First Script Read: December 2, 1992 (Revised script read December 13. 1992 included repeated line, “not that there’s anything wrong with that.”)
Filmed: December 16, 1992
Aired: Thursday, 9:30 pm, February 11, 1993 (2nd show to air in time slot after Cheers)
Nielsen rating: 18
Audience share: 29
Directed: Tom Cherones
Writer: Larry Charles
Awards: Emmy nomination for best writing for a television comedy (lost to Larry David’s “The Contest”). Won a GLAAD (Gay and Lesbian Alliance Against Defamation) award.
The U.S. military's "Don't ask, don't tell" policy went into effect on December 21, 1993, about a year after this famous episode was filmed. It was a hot button topic then, as it is now.
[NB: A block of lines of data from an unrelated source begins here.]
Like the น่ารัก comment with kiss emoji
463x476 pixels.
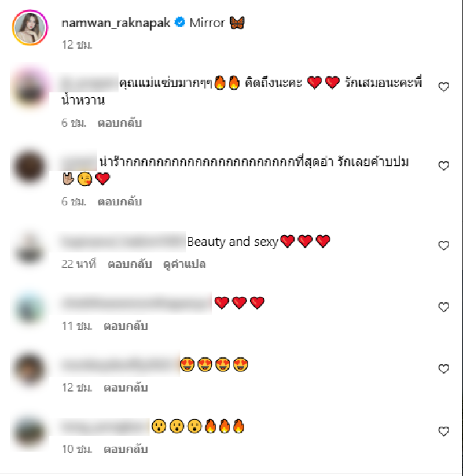pyautogui.click(x=443, y=166)
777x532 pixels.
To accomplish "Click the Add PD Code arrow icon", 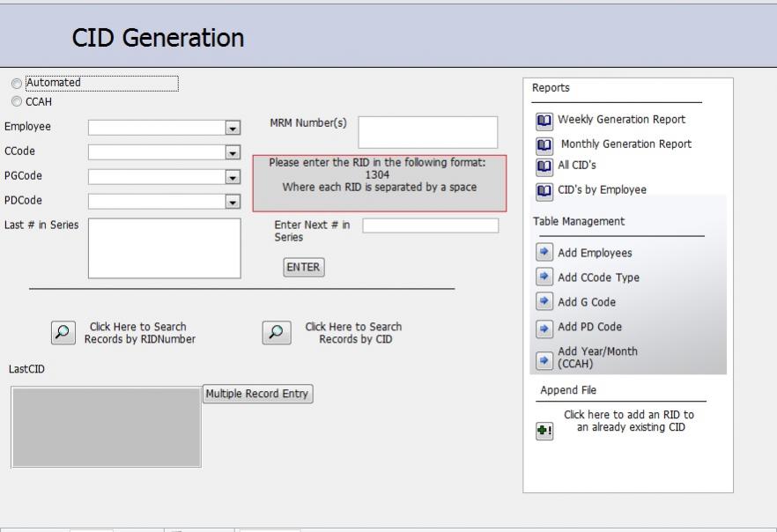I will pyautogui.click(x=544, y=329).
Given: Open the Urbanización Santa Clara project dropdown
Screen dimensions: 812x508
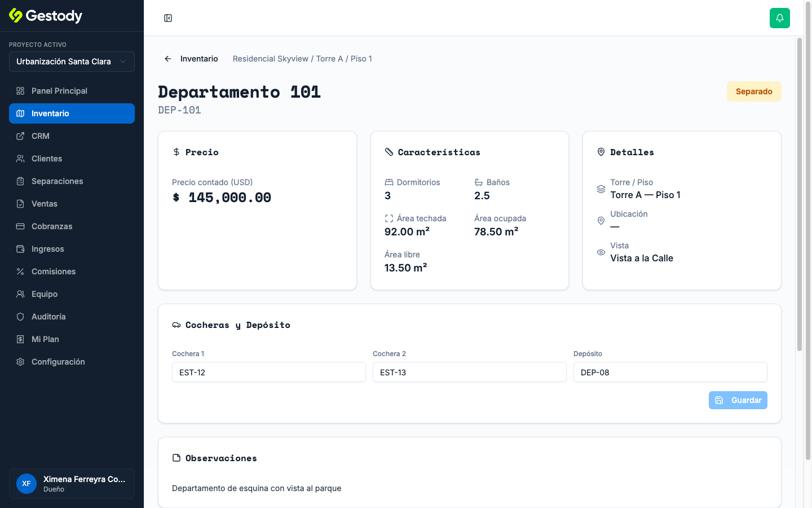Looking at the screenshot, I should [x=72, y=62].
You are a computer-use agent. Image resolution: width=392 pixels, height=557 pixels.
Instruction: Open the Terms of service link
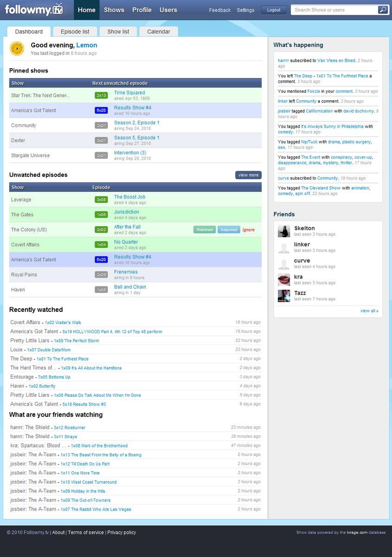click(86, 532)
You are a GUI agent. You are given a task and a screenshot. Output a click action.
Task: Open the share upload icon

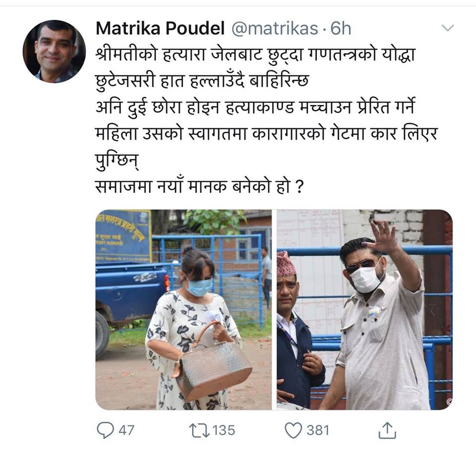point(387,430)
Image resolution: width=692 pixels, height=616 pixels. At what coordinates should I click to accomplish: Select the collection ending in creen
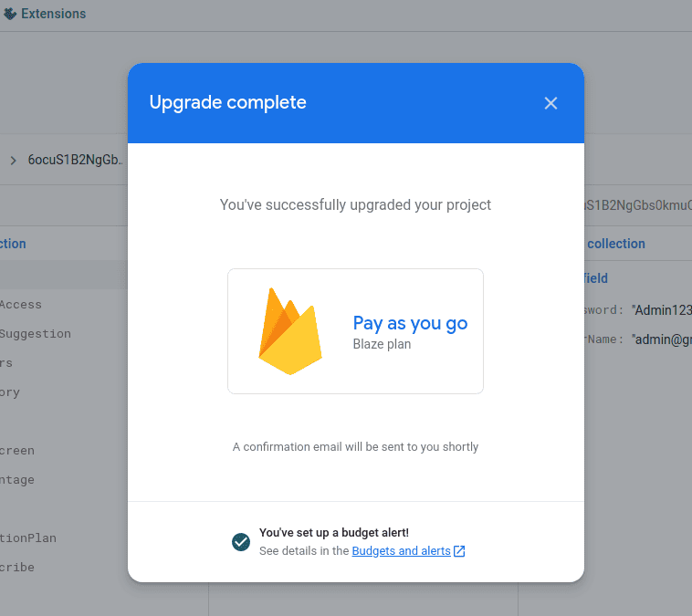16,451
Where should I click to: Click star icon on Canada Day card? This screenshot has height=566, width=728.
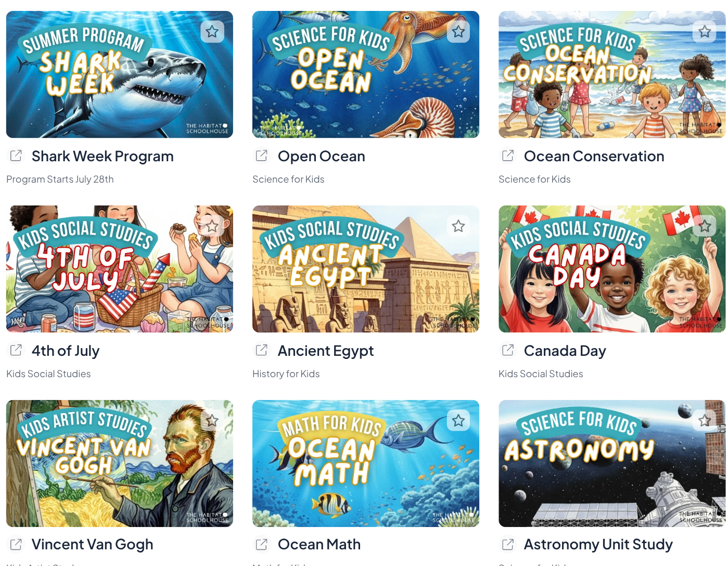(x=705, y=226)
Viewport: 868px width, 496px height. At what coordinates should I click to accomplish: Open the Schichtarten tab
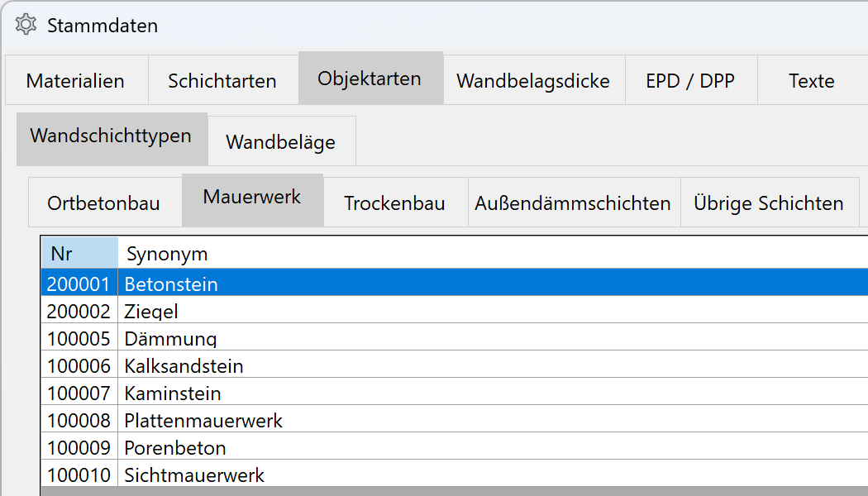click(222, 81)
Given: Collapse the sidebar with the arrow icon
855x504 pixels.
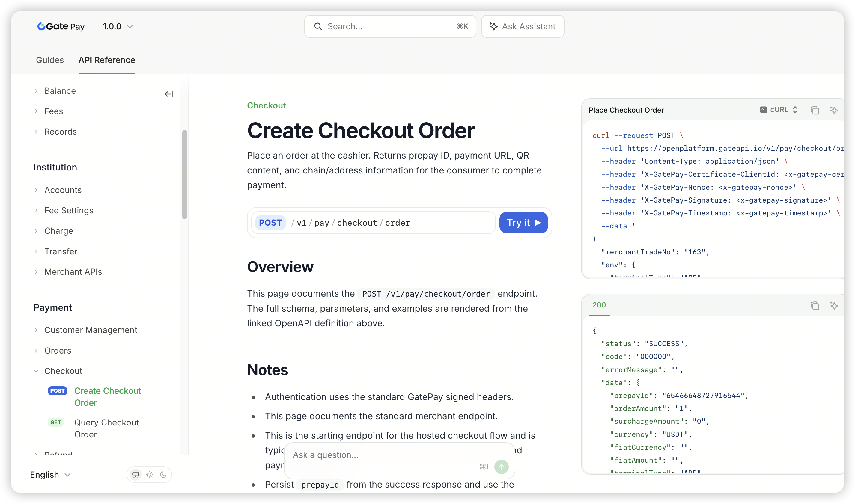Looking at the screenshot, I should (x=169, y=94).
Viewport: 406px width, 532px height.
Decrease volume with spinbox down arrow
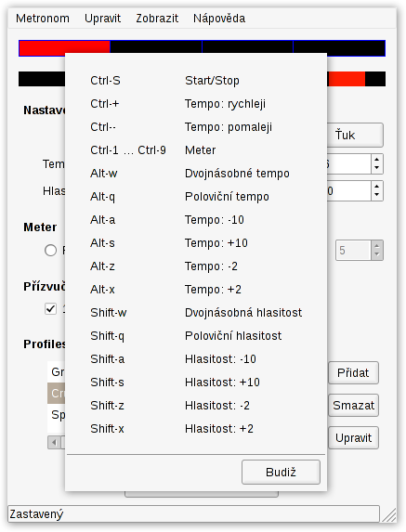tap(377, 195)
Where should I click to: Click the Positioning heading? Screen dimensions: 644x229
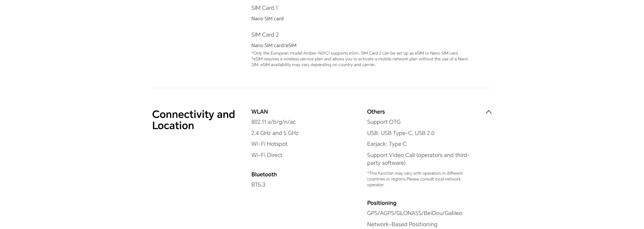pos(382,203)
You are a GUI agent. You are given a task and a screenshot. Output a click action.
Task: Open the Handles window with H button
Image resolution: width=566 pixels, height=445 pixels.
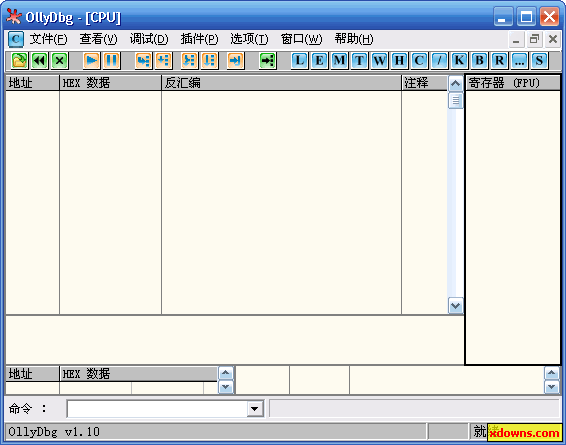(x=399, y=61)
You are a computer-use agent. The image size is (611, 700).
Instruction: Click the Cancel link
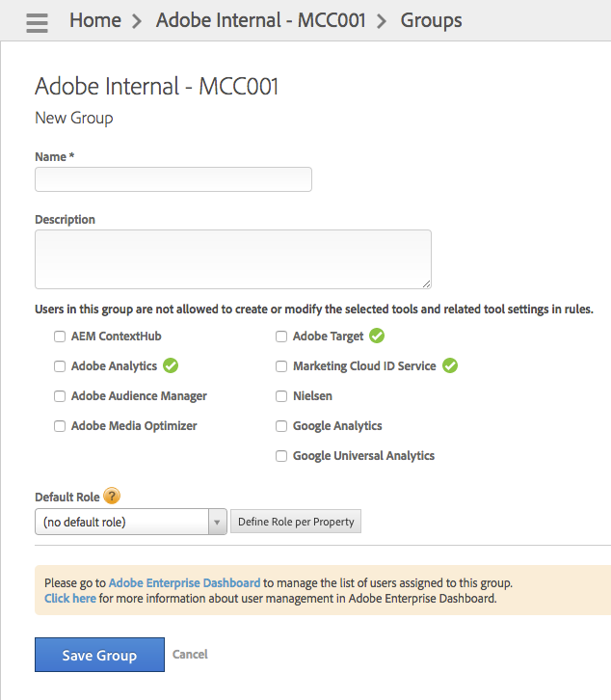point(190,655)
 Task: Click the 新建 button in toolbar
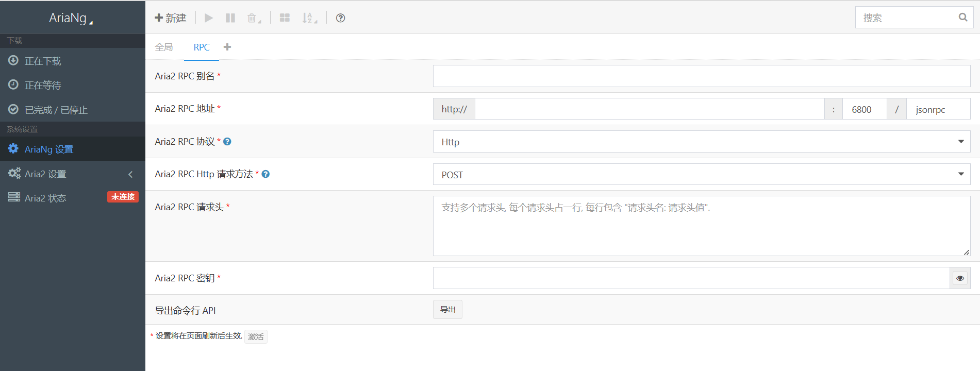(x=171, y=18)
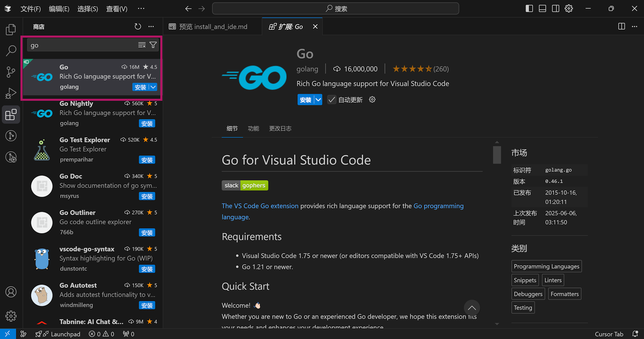The height and width of the screenshot is (339, 644).
Task: Open the 查看 menu
Action: (x=116, y=8)
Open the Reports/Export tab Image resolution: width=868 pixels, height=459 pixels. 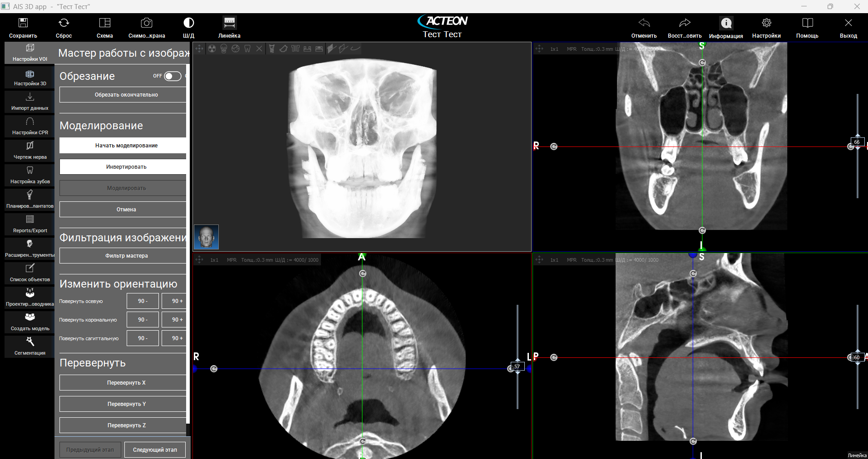pyautogui.click(x=30, y=224)
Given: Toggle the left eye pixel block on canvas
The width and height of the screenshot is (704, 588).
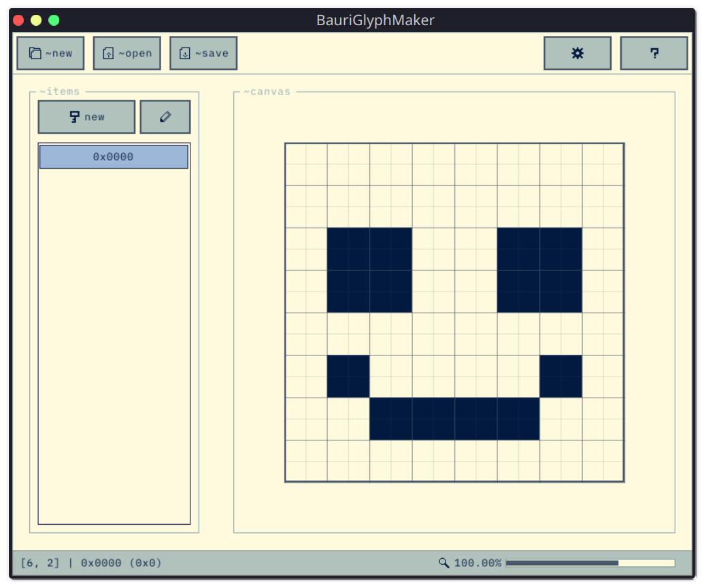Looking at the screenshot, I should (370, 270).
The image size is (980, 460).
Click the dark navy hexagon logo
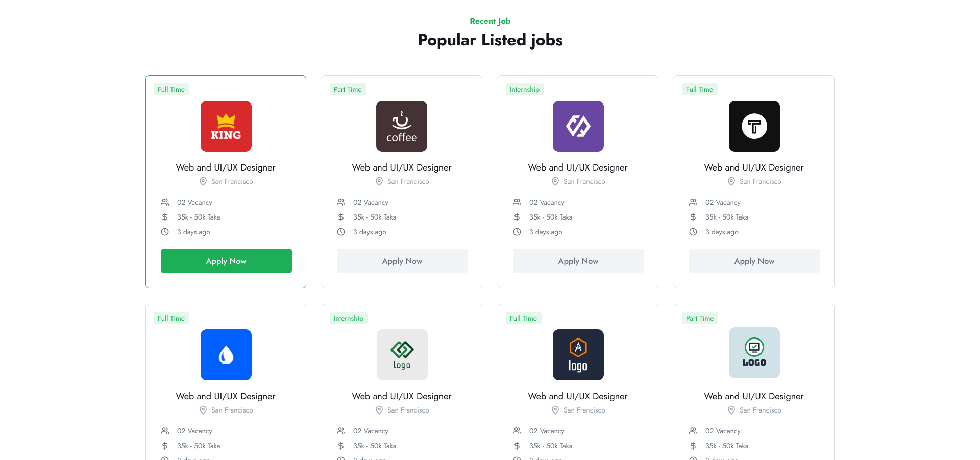578,355
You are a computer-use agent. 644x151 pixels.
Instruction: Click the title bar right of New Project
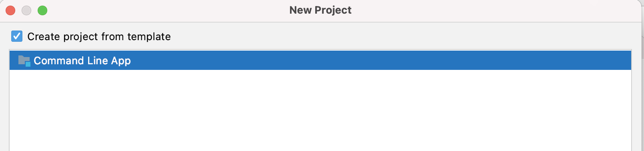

NBC executives balked at the episodes concept after the first script read, worried about the gay and lesbian community reaction, but the larger issue, according to NBC's Glenn Padnick on the DVD's "Inside Look Featurette," was that the table read was unfunny and unhappy. Larry Charles continued to tinker with the sketch and eventually came up with the line, "Not that there's anything wrong with that." Imagine, the next time you watch "The Outing," what the episode would look like without that line.
“It addressed the problem and also satirized it at the same time," said Jerry Seinfeld. As Jerry and George frantically deny the suggestion that they are gay, the repeated line acknowledges the larger societal battle for gay acceptance while underscoring Jerry and George's veiled homophobia. Without the repeated line, Jerry and George would merely be desperately trying to not appear gay. With the line, they still don't want to appear gay, but their desire to not be seen as gay is made to look ridiculous.
Still, I think this premise is dated by 2012. It's one thing for a character on a television show (or even a public figure) to strongly deny that they are homosexual. It's another for that denial to form the basis of an entire half hour comedy. On scripted television, if not throughout the nation, everyone pretty much agrees that there isn't anything wrong with that.
The episode deserves more credit for finding the humor in stereotypes. For his birthday, much to discomfort, Jerry gets tickets to Guys and Dolls from George and a Bette Midler CD from Elaine. Kramer thinks Jerry might indeed be gay because he is single, thin, and in his late thirties. Jerry points out the same is true of Kramer, causing Kramer to flip out in a typical Michael Richards fashion. (Wait...not THAT Michael Richards fashion of flipping out...)
Jerry finishes up the comical critique of stereotypes with his closing standup monologue:
JERRY: I am not gay. I am, however, thin, single, and neat. Sometimes when someone is thin, single, and neat people assume they are gay because that is a stereotype. They normally don't think of gay people as fat, sloppy, and married. Although I'm sure there are. I don't want to perpetuate the stereotype. I'm sure they are the minority though within the gay community. They're probably discriminated against because of that. People say to them, "You know Joe, I enjoy being gay with you, but I think think it's about time, you know, that you got in shape, tucked the shirt in and lost the wife." But if people are even going to assume that people that are neat are gay, maybe instead of doing this: "You know I think Joe might be a little... [WAVES HAND]," they should vacuum. "You know, I think Joe might be VROOOM! [PUSHES IMAGINARY VACUUM]. Yeah, I got a feeling he's a little VROOOOOM!"